Das Baskenland bereitet sich auf seinen dritten Generalstreik innerhalb von anderthalb Jahren vor. Grund für den von den baskischen Mehrheitsgewerkschaften für den heutigen Donnerstag (27. Jan.) ausgerufenen Ausstand sind die beabsichtigte Verlängerung der Lebensarbeitszeit auf 67 Jahre und die von der Regierung in Madrid angestrebte Rentenreform. Den Protest in Euskadi begleiten weitere regionale Streiks in Galicien und Katalonien.

Während dessen in Madrid die Gewerkschaftsbünde UGT und CCOO weiter ergebnislos mit der Regierung von Premier José Luis Rodríguez Zapatero (PSOE) und den Unternehmern über einen Kompromiß bei der Rentenreform verhandeln, wurden am Mittwoch im Baskenland die letzten Details für die Notversorgung in Krankenhäusern und öffentlichem Verkehr ausgehandelt. Die linke Tageszeitung Gara erklärte sich solidarisch mit dem Generalstreik und kündigte am Mittwoch auf ihrer Internetseite an, daß die Redaktion deshalb der Arbeit fernbleibe und es so keine Donnerstagausgabe gäbe.

Kämpferisch gibt sich auch die Generalsekretärin der linksnationalen Arbeiterversammlungen (LAB), Ainhoa Etxaide. Zusammen mit der größeren Baskischen Arbeitersolidarität (ELA) gehört die LAB neben drei kleineren Branchengewerkschaften zu den Triebkräften der Streikbewegung. Im Gespräch mit junge Welt zeigt sie sich selbstbewußt. Hinter der LAB, die sich als Klassenorganisation versteht, stehen im spanischen Königreich und in der französischen Republik 45000 Gewerkschaftsmitglieder, die 4400 Betriebs- und Personalräte stellen. Den »Sozialdialog« in Madrid lehnt Etxaide ab. Dies sein keine effiziente Strategie zur Verteidigung der Arbeiterrechte. »Es ist bedauerlich, daß im spanischen Staat die meisten Arbeitsplätze und die meisten Rechte vernichtet wurden und gleichzeitig die wenigsten Arbeitskämpfe stattfinden.« Bisher hat es nur einen spanienweiten Generalstreik im vergangenen September gegeben.

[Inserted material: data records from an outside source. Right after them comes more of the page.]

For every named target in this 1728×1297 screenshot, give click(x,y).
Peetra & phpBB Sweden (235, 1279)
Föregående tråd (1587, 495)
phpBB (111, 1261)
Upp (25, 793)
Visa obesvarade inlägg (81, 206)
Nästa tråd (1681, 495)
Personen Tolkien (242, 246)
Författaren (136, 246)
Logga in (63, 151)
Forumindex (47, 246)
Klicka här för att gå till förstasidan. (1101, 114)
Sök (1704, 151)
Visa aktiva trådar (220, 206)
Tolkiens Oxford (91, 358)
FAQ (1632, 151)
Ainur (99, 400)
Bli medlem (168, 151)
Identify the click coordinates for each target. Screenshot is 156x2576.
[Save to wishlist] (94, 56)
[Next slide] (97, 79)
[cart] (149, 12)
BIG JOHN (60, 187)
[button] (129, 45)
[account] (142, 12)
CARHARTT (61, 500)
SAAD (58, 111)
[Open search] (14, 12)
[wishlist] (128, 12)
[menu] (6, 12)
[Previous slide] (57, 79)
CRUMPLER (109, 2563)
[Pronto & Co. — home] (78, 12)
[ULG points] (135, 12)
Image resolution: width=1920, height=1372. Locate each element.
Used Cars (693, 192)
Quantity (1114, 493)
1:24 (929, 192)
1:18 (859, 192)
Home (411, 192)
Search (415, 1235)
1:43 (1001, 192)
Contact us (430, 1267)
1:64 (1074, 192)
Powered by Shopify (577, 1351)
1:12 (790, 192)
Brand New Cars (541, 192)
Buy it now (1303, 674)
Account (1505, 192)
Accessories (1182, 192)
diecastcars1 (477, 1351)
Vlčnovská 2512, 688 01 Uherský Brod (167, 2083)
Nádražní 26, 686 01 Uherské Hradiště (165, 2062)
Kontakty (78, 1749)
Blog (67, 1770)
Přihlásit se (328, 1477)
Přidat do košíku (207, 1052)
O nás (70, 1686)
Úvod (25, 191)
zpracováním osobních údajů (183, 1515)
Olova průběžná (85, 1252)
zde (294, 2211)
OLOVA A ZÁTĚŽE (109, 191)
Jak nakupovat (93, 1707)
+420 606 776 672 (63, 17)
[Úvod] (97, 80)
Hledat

Mit Blick auf die von Madrid geplante »Rente mit 67« sagte Etxaide: »Wir halten es für widerwärtig, dem Finanzsystem das staatliche Pensionswesen zu schenken. Tausenden von Arbeitern wird man so das Recht auf eine Pension nehmen.« Die Gewerkschafterin geht aber noch einen Schritt weiter: Der Streik solle sich nicht nur gegen eine konkrete Maßnahme richten, sondern den Beginn eines grundlegenden Wechsels in Politik und Wirtschaft markieren. »Wenn wir auf diese Krise zurückschauen, wollen wir sagen können: Das war die Krise, die definitiv einen Bruch zwischen der Gesellschaft und der politischen Macht bedeutete und die dazu führte, tatsächlich eine politische Alternative anzustoßen.« Und die sieht, so Etxaide, die baskische Unabhängigkeit vor: »Um sozialistisch zu sein, benötigen wir Instrumente, die uns garantieren, einen Staat zu haben.«

Gemeinsam mit der ELA und den drei kleineren Partnern vertreten die baskischen Gewerkschaften 52 Prozent der organisierten Arbeiter in Euskadi. Die spanienweit führenden Gewerkschaftsbünde Allgemeine Arbeiterunion (UGT) und die Arbeiterkommissionen (CCOO) stehen hier in der zweiten Reihe und unterstützen die Kampfmaßnahmen ihrer baskischen Kollegen in der Regel nicht. Neben politisch-ideologischen Differenzen spielt dabei die Finanzierung der Gewerkschaftsarbeit eine wichtige Rolle. UGT und CCOO erhalten staatliche Zuwendungen in mehrstelliger Millionenhöhe, während ELA und LAB sich zu 90 Prozent aus Mitgliedsbeiträgen finanzieren.